公開日 2023/04/08 19:30
変更日 2024/06/20 14:33
Leslie Cheung Kwok-wing in the Wong Kar-wai 1990 movie \"Days of Being Wild\". (Photo by MICHAEL TSUI/South China Morning Post via Getty Images)
2003年4月1日。香港映画の大スター、レスリー・チャンが換気のために唯一開いていたホテルの窓から飛び降りた。その日から丸20年の月日が流れた。レスリーを代表する名作の韓国リメイク作品の日本版主題歌「a better tomorrow」を聴いて今、想うこと。

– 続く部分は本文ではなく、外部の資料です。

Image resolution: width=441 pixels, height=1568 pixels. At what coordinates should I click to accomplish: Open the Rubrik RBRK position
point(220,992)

「a better tomorrow」は、CHEMISTRYが2011年2月16日にリリースした31thシングルのタイトルトラックだ。先行するかたちでリリースされた『Keep Your Love』(2010年11月3日リリース)には、同曲をハングルで歌うバージョンのトラックが収録されている。
この曲は、ジョン・ウー監督作『男たちの挽歌』(1986年)の韓国リメイク『男たちの挽歌 A BETTER TOMORROW』(2010年、以下、『A BETTER TOMORROW』)の日本版主題歌である。脱北者である兄弟が再会し、兄のヒョク(チュ・ジンモ)がヤクザの顔役、弟のチョル(キム・ガンウ)は刑事になる。暗黒街と正義の間で葛藤する兄弟愛は、ウー監督が製作総指揮を務める本作でも、男同士の熱い絆として結ばれる。

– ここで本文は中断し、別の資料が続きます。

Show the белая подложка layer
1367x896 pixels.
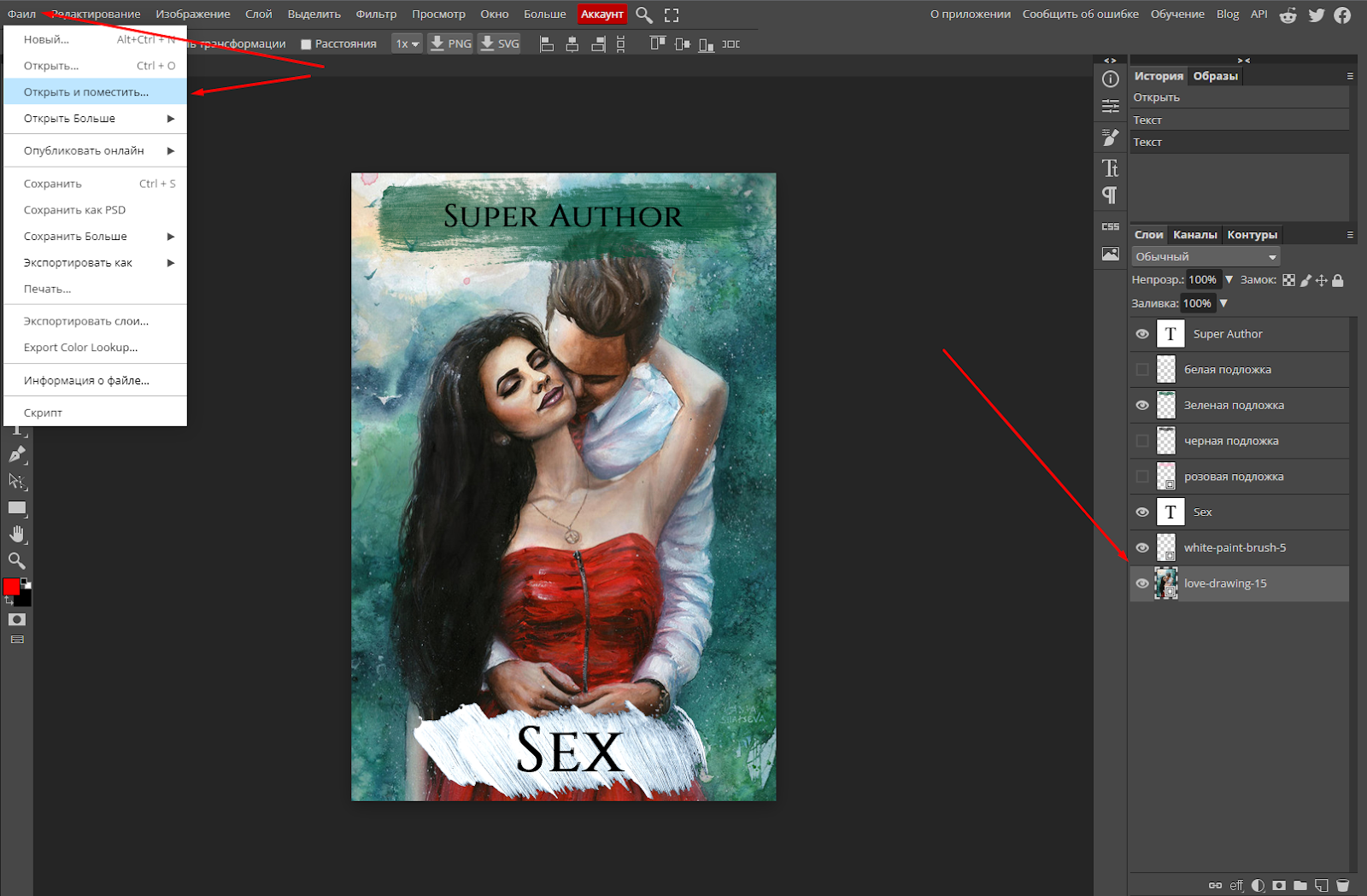point(1142,370)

主演のふたりがなかなかの好演ぶり。チュ・ジンモが義侠心を全身で体現し、キム・ガンウも警察組織の中でもがく若き刑事を体当たりで演じこむ。ラストの銃撃戦は、オリジナルに劣らず圧巻だ。捨て身の覚悟で弟を守ろうとする兄の姿が熱く燃え尽きる。ウー監督同様に、香港映画の黄金期を牽引したジョニー・トー監督作『ドラッグ・ウォー 毒戦』(2012年)の韓国版『毒戦 BELIEVER』(2018年)など、香港映画の韓国リメイクに秀作は多いが、『A BETTER TOMORROW』は、韓国映画らしい聡明な画面内に香港映画のむさ苦しい精神がちゃんと息をしている。そして、日本公開版で流れるCHEMISTRYの主題歌もまた映画的なエモーションをチャージする。